APH CareerConnect offers an opportunity for kids and adults to explore careers and read stories about adults who are blind or visually impaired and their jobs. These stories are part of the “Our Stories” section of CareerConnect, success stories about CareerConnect mentors and other people who are blind or visually impaired. You and your children can explore careers every day with the ease of surfing the Internet. But, there is no substitute for experiencing it firsthand.
So I strongly suggest that you find out if your workplace allows you to bring your son or daughter to work, and take advantage of the bonding experience and life lessons — you never know, he or she may be introduced to their future career through you or your coworkers.

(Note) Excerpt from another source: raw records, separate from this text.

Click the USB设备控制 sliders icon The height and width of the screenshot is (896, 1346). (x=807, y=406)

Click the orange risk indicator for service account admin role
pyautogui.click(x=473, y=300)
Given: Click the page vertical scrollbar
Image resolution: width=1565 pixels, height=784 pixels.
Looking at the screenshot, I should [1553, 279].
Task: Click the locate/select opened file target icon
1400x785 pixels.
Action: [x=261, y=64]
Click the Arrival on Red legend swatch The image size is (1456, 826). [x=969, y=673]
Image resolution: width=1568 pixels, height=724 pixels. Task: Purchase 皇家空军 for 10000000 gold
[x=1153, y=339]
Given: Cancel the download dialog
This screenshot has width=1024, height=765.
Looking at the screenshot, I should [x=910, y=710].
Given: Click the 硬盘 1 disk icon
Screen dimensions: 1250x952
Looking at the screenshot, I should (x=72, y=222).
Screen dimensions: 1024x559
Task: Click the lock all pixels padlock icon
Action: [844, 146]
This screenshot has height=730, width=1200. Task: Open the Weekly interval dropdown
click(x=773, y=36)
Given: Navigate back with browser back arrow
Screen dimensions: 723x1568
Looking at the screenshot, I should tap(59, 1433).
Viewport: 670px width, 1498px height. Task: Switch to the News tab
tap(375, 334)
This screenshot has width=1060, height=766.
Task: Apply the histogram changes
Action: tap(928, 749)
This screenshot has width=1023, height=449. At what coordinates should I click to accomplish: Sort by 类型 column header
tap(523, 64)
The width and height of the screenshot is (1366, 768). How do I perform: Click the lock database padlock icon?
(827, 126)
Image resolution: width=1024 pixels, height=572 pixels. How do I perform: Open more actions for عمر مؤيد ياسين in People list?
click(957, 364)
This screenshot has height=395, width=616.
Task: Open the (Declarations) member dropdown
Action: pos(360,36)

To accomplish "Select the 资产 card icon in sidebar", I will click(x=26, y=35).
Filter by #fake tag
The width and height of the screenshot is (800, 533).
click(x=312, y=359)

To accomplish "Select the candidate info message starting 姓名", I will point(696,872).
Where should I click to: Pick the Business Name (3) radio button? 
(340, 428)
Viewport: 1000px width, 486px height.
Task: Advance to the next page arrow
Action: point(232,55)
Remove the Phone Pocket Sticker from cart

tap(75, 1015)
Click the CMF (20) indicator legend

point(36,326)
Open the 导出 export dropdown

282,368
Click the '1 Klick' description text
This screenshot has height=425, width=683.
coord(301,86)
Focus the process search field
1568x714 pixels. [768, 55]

I know throughout our childhood, my brothers and I were provided different tasks to complete that related to my parents’ jobs, such as stuffing mass amounts of envelopes, distributing fliers in a neighborhood, helping prepare a house, and so on. I am not talking about breaking child labor laws or enlisting your kid in a sweat shop, but finding small tasks that they can help with on occasion. I know we felt good about completing them and helping our parents. Not always—maybe “He-Man” (1980s cartoon) was on—but we got over it. I barely remember those cartoons, but the experiences with my parents’ work live on vividly. It’s time to make work the expectation, and be open about it.